Here, where rattlesnakes hibernate and rabbits scurry, there unfolds a two-mile runway designed to accommodate spaceships. And right beside it, past those giant rumbling tractors of sci-fi design, the groundwork is being laid for a hangar large enough to store spaceships between launchings.
This is not a secret government project, or some NASA reception hall for alien dignitaries. This is Spaceport America, a $198 million endeavor by the State of New Mexico to plumb the commercial potential of the suborbital heavens — a place once known only to astronauts, dreamers and the occasional chimp.
Space tourism.

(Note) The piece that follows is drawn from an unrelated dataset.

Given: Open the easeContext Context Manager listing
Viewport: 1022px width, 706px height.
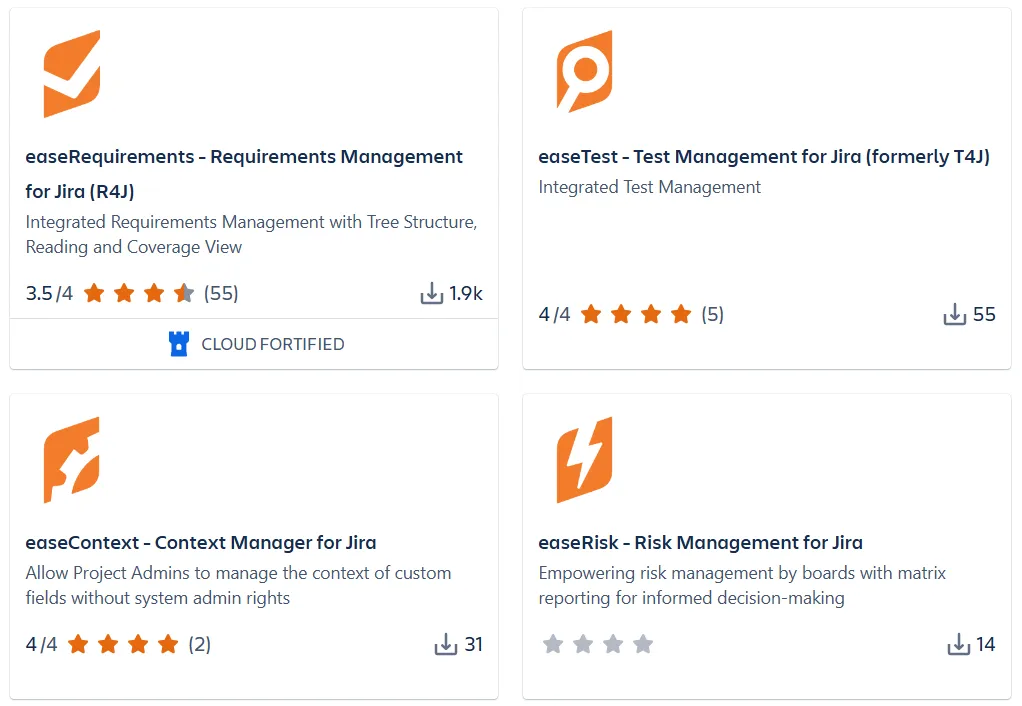Looking at the screenshot, I should pyautogui.click(x=200, y=543).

Scientific research. Satellite deliveries. All possible up there, where the stars glitter like spilled coins. Who knows? One day you might decide to skip another two-week vacation in the Wisconsin Dells for a two-hour trip into space. Fly Virgin Galactic. See the sights from as high as 80 miles up. Five minutes of weightlessness guaranteed. Just $200,000.

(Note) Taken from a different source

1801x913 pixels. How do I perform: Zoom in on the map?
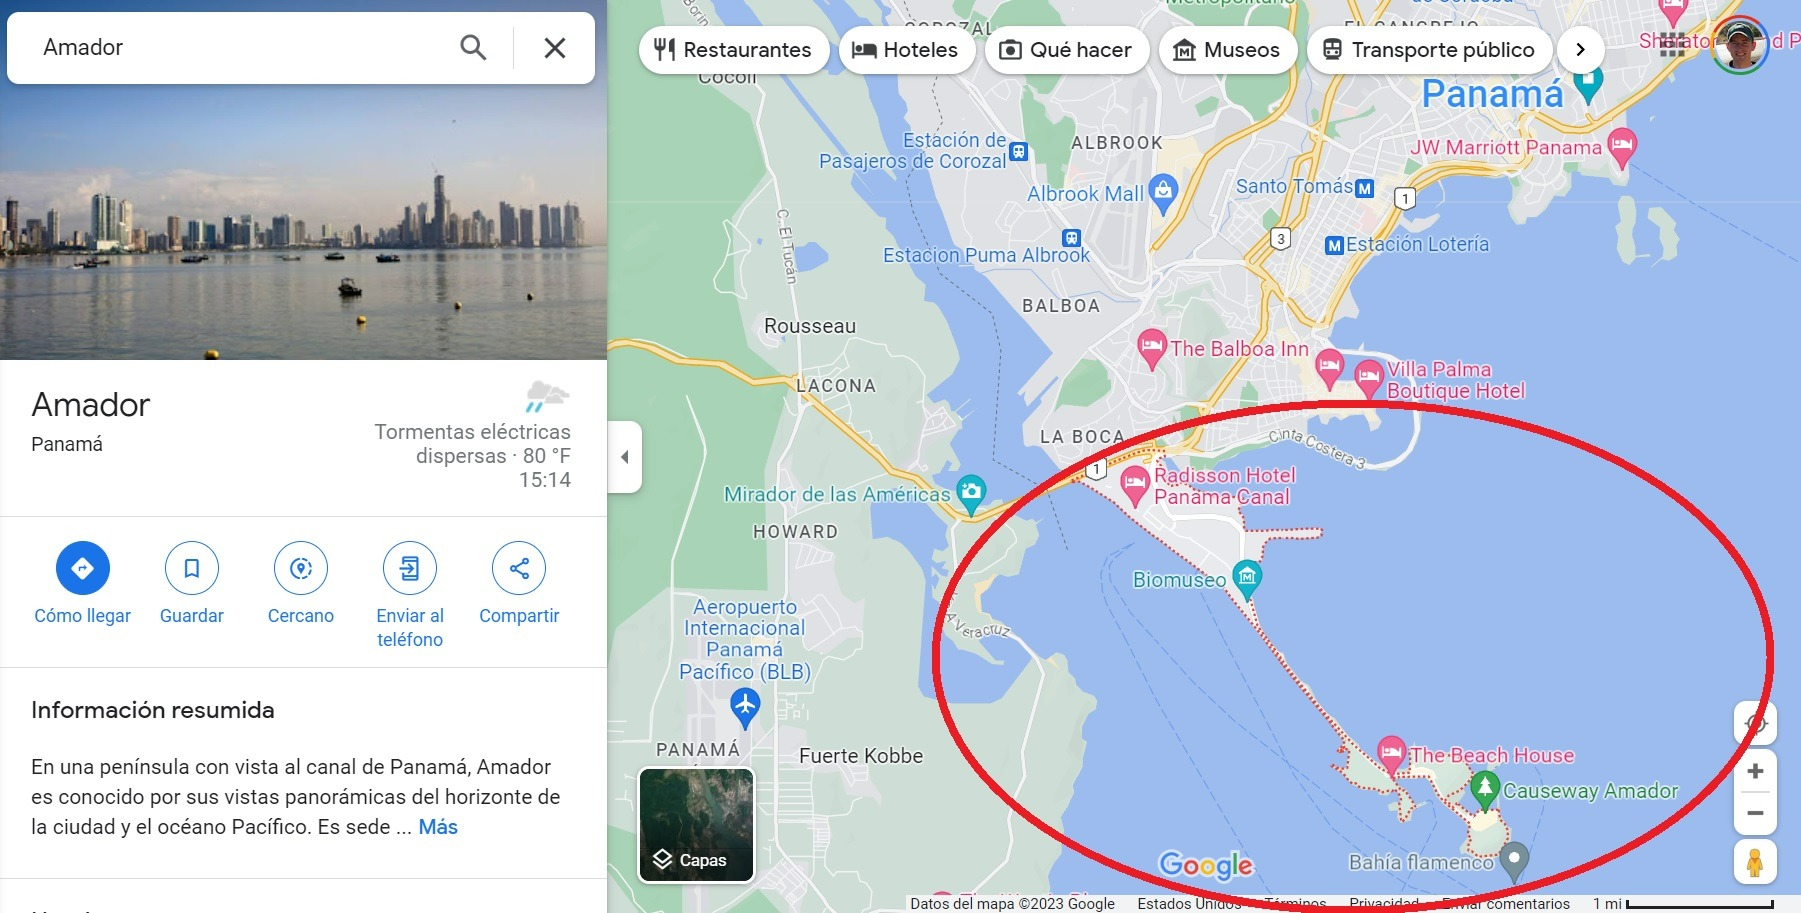[x=1755, y=771]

via http://www.nytimes.com/2010/02/22/us/22land.html?th&emc=th
Sounds pretty cool.
But there's already a spaceport in Mojave--I was there a bunch of years ago (2005, maybe?) to see Spaceship One go into space. It was pretty cool. It made me wonder what private industry waited this long for. I guess they're so averse to risk that they felt it was not worth trying to innovate.
Up and out, folks--that's the direction of things, like it or not...
Still, it's good news to see a new spaceport being built. Maybe space is America's way back to prosperity?